Put each line of the records into a JSON list of strings, one string per line, from the first line of the records through the line with "[x=60, y=251]". Skip blank lines and leave the pictures out.

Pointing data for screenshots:

>> START

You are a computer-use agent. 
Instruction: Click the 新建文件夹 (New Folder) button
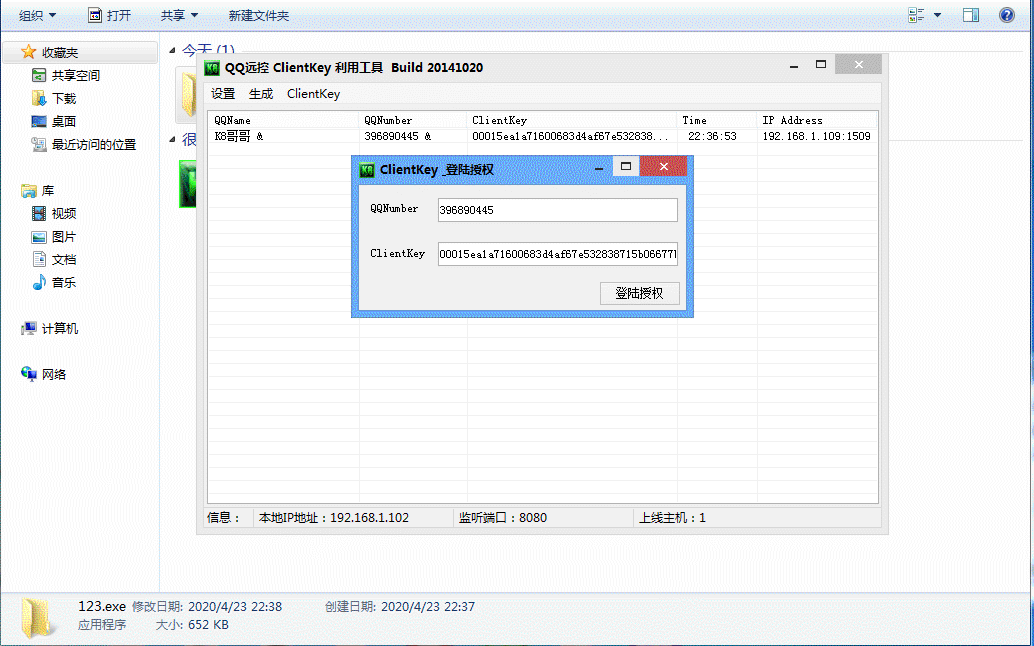259,15
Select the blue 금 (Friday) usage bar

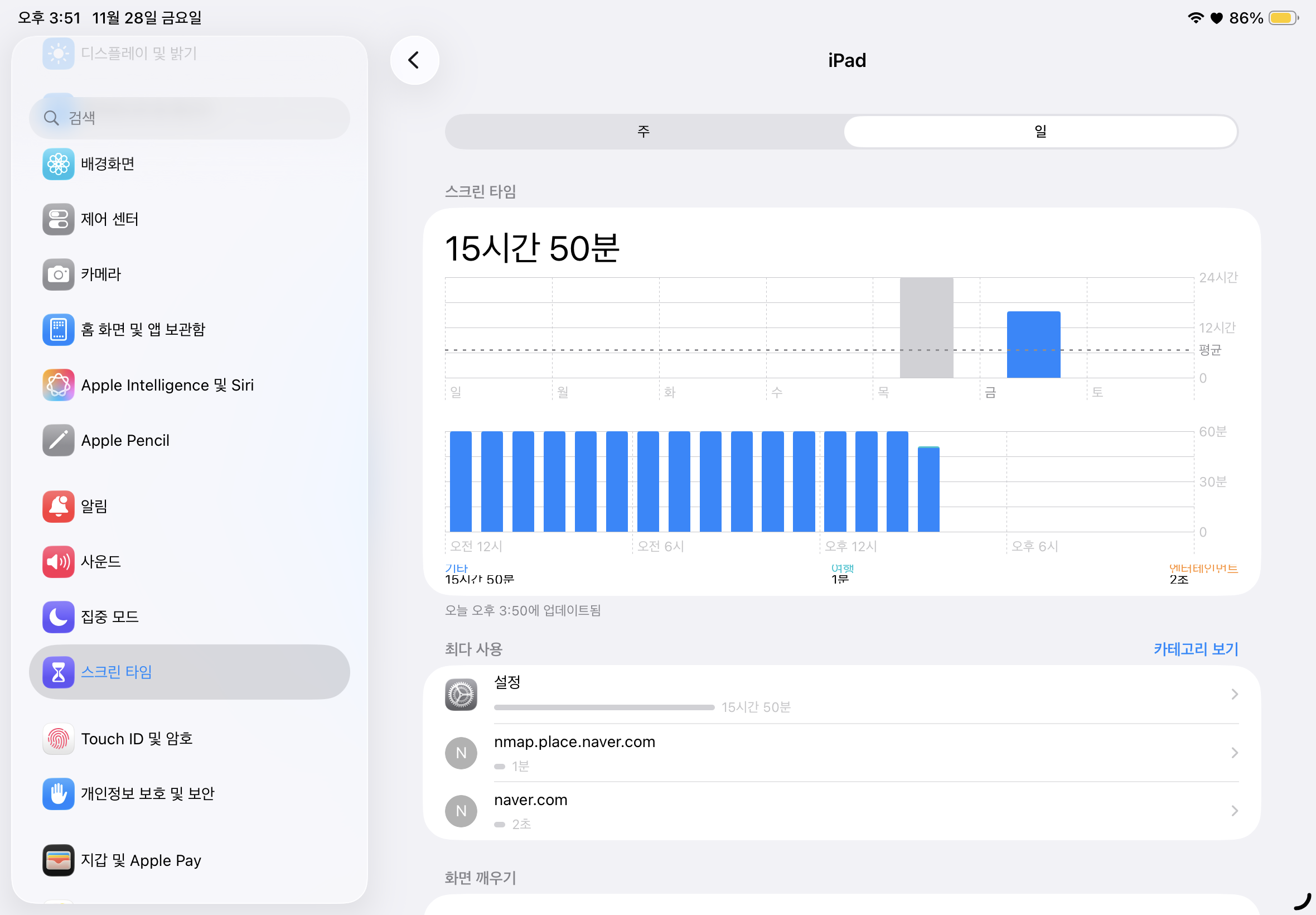tap(1033, 344)
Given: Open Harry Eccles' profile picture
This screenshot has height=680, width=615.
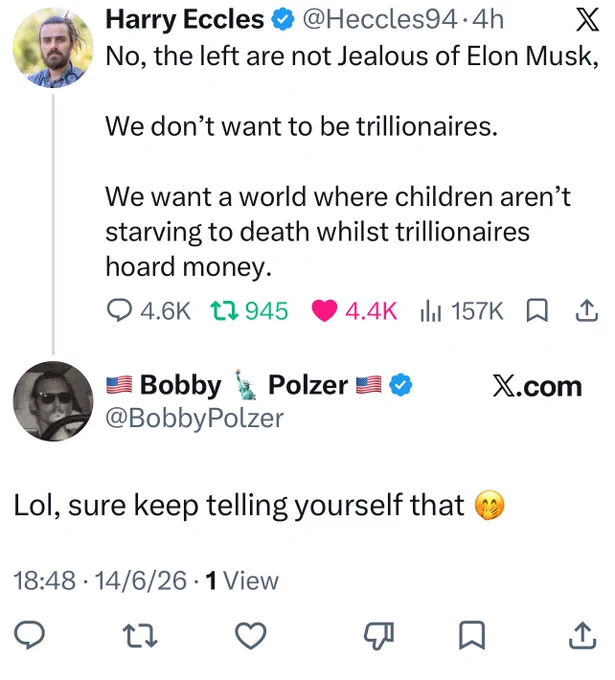Looking at the screenshot, I should (x=53, y=48).
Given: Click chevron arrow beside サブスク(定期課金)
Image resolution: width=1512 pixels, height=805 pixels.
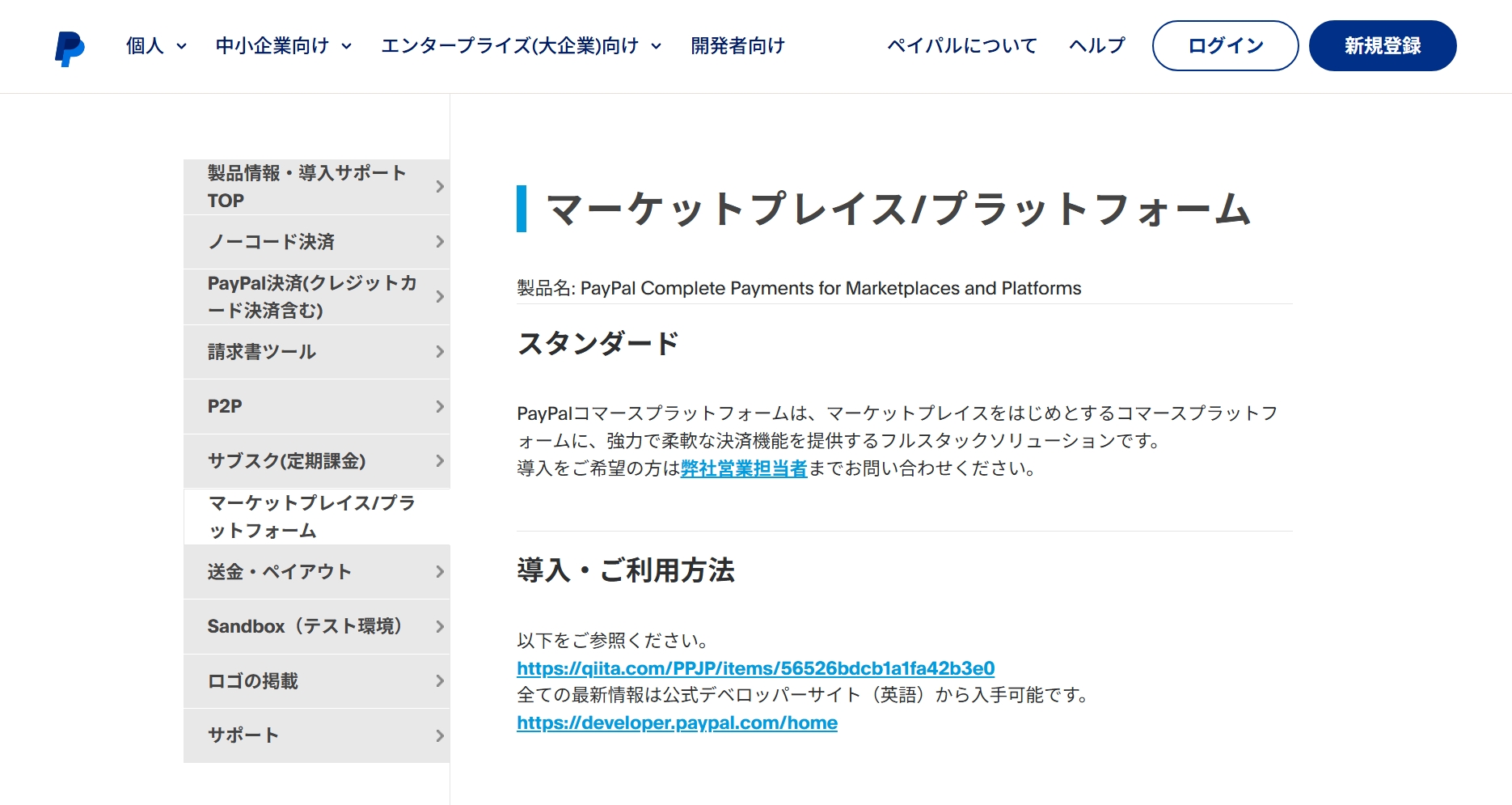Looking at the screenshot, I should point(440,461).
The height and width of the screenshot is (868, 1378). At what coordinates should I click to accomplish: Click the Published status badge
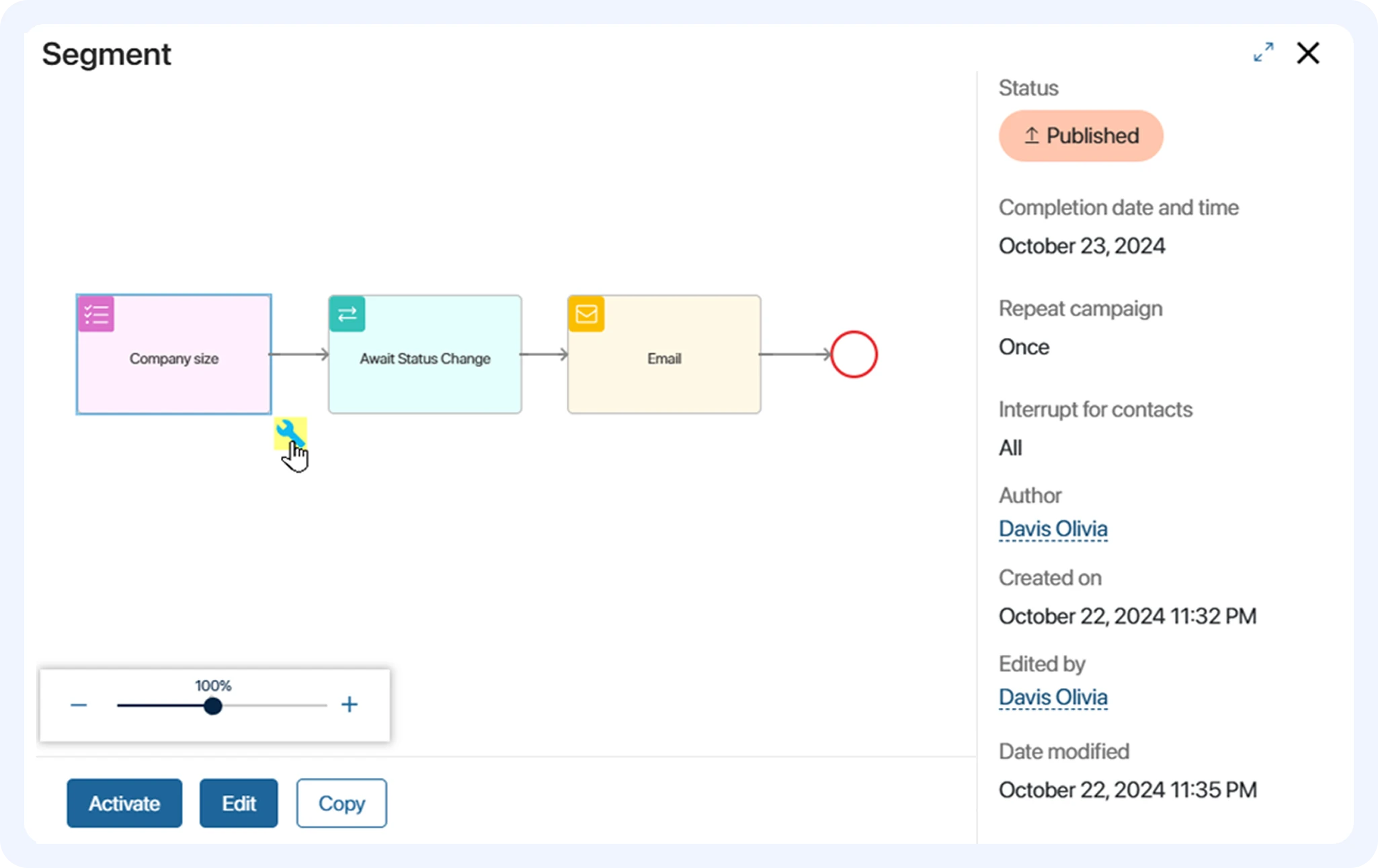(x=1081, y=136)
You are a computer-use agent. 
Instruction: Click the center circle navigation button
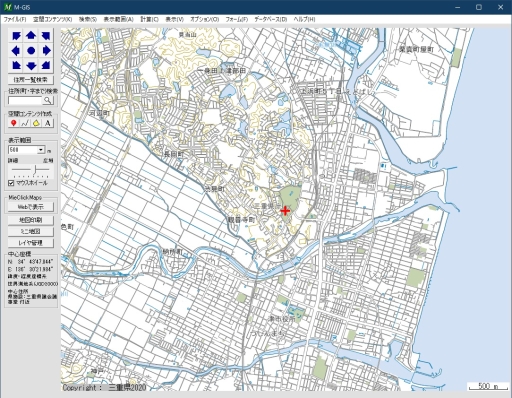point(31,50)
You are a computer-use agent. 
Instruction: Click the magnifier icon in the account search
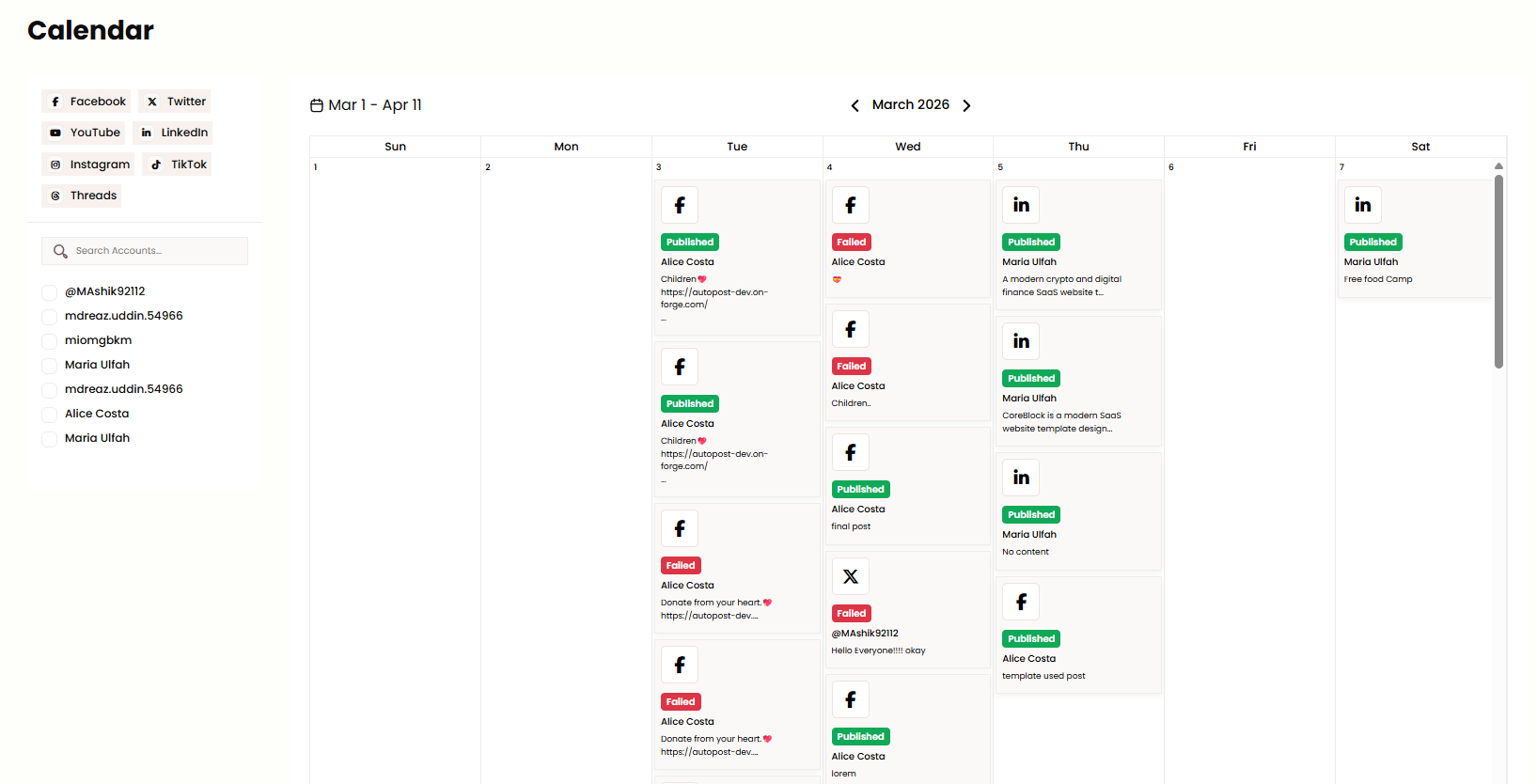[x=60, y=251]
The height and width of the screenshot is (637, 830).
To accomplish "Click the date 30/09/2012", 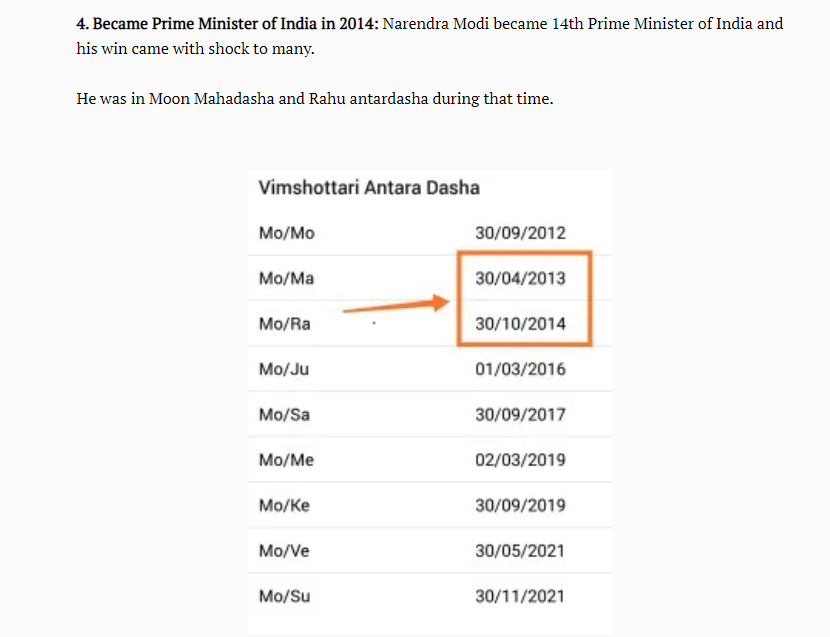I will tap(520, 233).
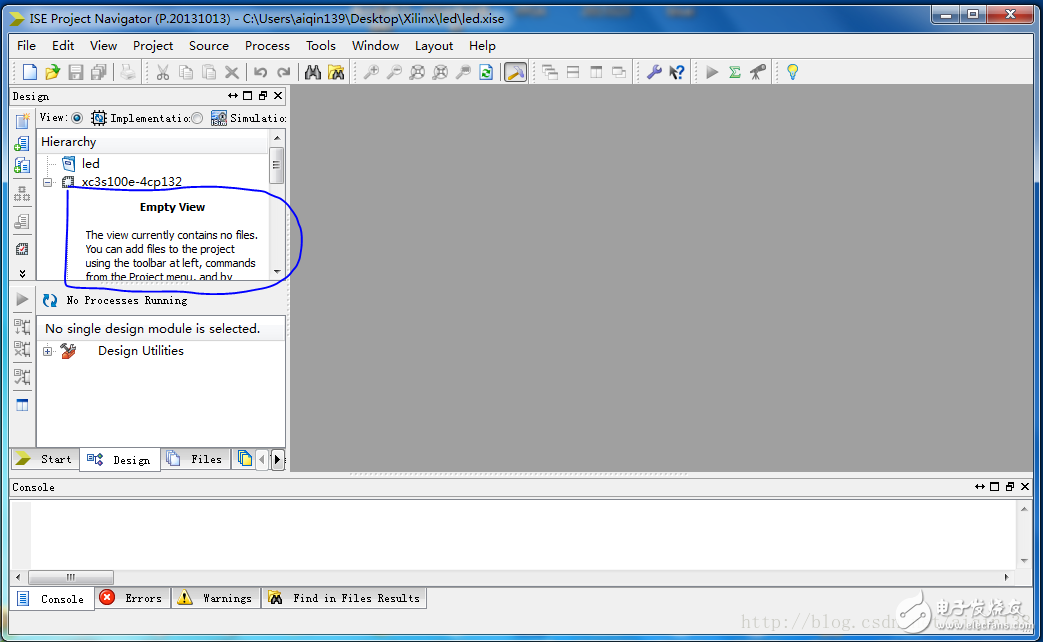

>> END

● CORRECT OUTPUT
[
  "You are a computer-use agent. ",
  "Instruction: Click the 新建文件夹 (New Folder) button",
  "259,15",
  "Select the blue 금 (Friday) usage bar",
  "tap(1033, 344)",
  "Given: Open Harry Eccles' profile picture",
  "This screenshot has height=680, width=615.",
  "Looking at the screenshot, I should (x=53, y=48).",
  "Given: Click chevron arrow beside サブスク(定期課金)",
  "Image resolution: width=1512 pixels, height=805 pixels.",
  "Looking at the screenshot, I should point(440,461).",
  "The height and width of the screenshot is (868, 1378). At what coordinates should I click to accomplish: Click the Published status badge",
  "(x=1081, y=136)",
  "You are a computer-use agent. ",
  "Instruction: Click the center circle navigation button",
  "point(31,50)",
  "You are a computer-use agent. ",
  "Instruction: Click the magnifier icon in the account search",
  "[x=60, y=251]"
]